When I was at work my mobile phone bleeped in a discrete way when there was an incoming call, a bleep which was quite loud enough to be heard in most work environments without irritating colleagues. The bleep even worked pretty well on trains.
Some years on, I have a more up to date mobile phone - a Lumia 950 - and I have, after some flapdoodle, managed to get it to bleep in a discrete way, although I have not managed to control the more exuberant noises it can make in some circumstances.
However, as noticed at reference 1, I am now having a go at Descriptive Experience Sampling, using my mobile phone as a bleeper when outdoors, and have now clocked up a little more than 600 sample points - a lot more points than telephone calls, texts or anything else. Analysis is ongoing.
Then this morning, I suddenly thought that maybe having vibration on would be helpful when walking on noisy streets, such as East Street here in Epsom. An obvious enough thought once one has had it, but I had not had it before. So I go to the phone to find out how to turn vibration on.
Before the advent of Windows 10, I am fairly sure there used to be something in settings which you turned on or off, with a little slider telling you the current setting, a little slider which you still seem to get for on or off for wifi networking. So I used the usually helpful search settings feature to be told that there is nothing in settings for either vibrate or vibration. I then tried Cortana, my personal assistant, and she was of no assistance in this matter at all, with the best she could offer being something to do with something called touch, which did not seem to be right at all. I gave up at this point, deciding that it might be better to wait until I got home and had to proper computer to play with. Once there, I pop 'lumia 950 vibrate help' into google and up comes the answer at reference 2 - and above. Vibrate is nothing to do with settings and lives at the bottom of volume control, a place where I had never noticed it, despite using volume control quite frequently. And with various other web sites offering more or less complicated solutions to the problem.
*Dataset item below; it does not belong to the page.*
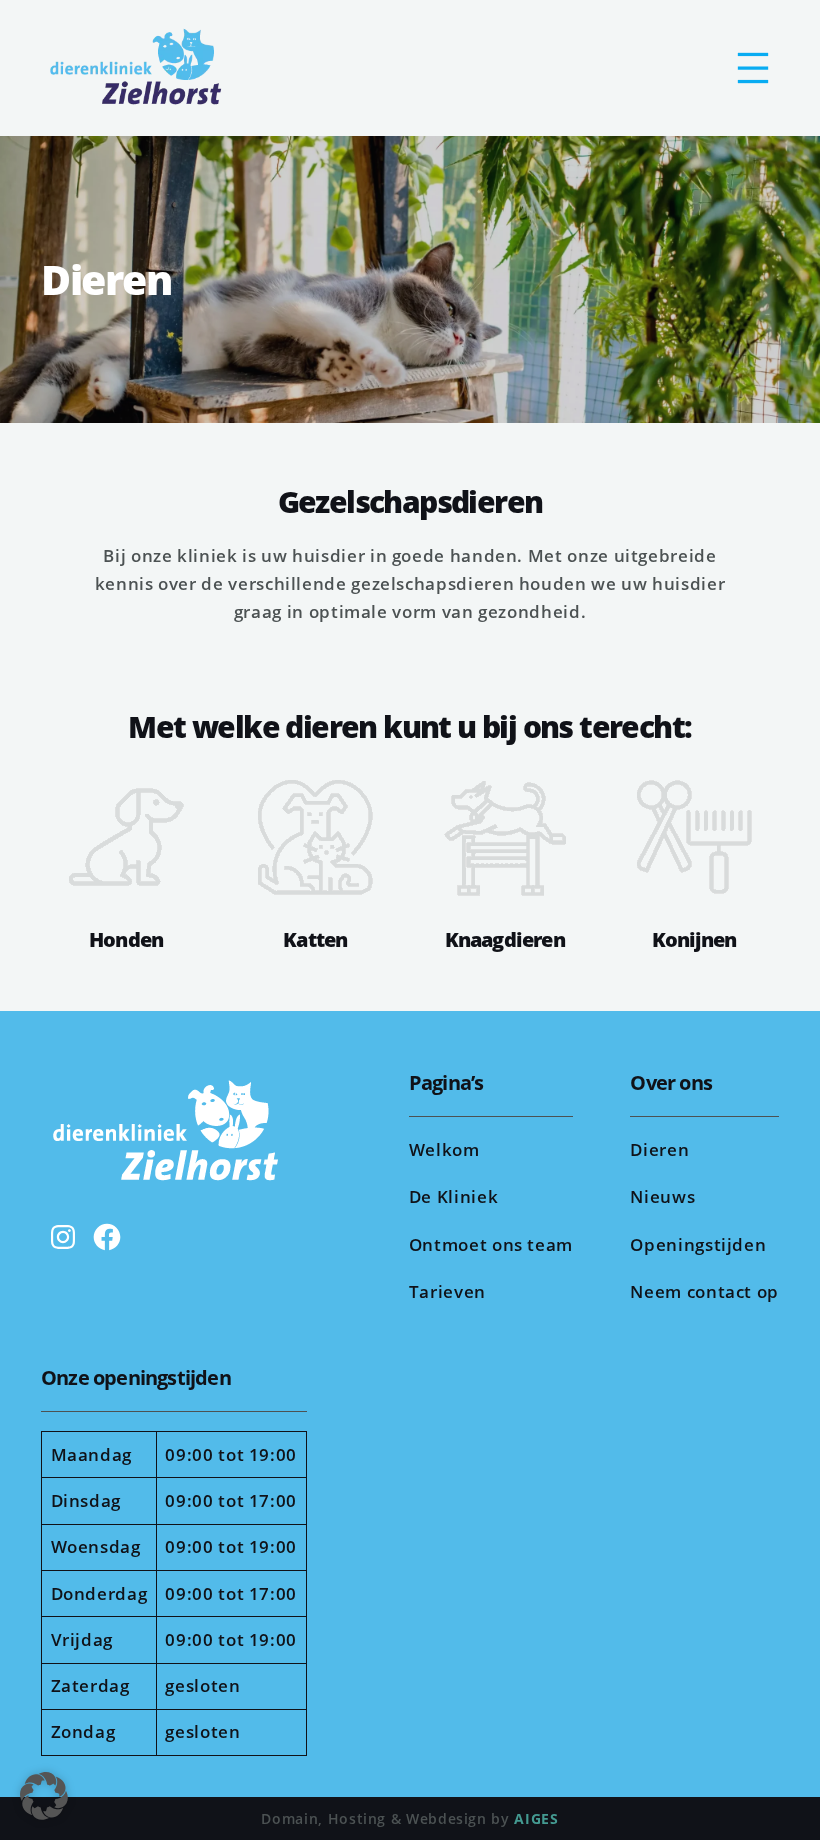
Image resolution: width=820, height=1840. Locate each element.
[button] (44, 1796)
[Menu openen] (753, 68)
It seems that vibrate is much more tricky than just on or off these days and can cope with all kinds of geeky requirements - so I look forward to tomorrow when I shall test whether and how the (H)MS Clock talks to (H)MS Vibrate.
I now have a little more sympathy for the friend who got very cross when MS moved the print function in Word from wherever it had been for years into hiding inside the file function, where he did not, for some hours, think to look for it. Whereas when I had hit the same problem, I was lucky enough to take a peek in file after minutes rather than hours.
PS: later, Wednesday morning: geeks one, amateurs nil. Turning vibrate on did not result in vibration.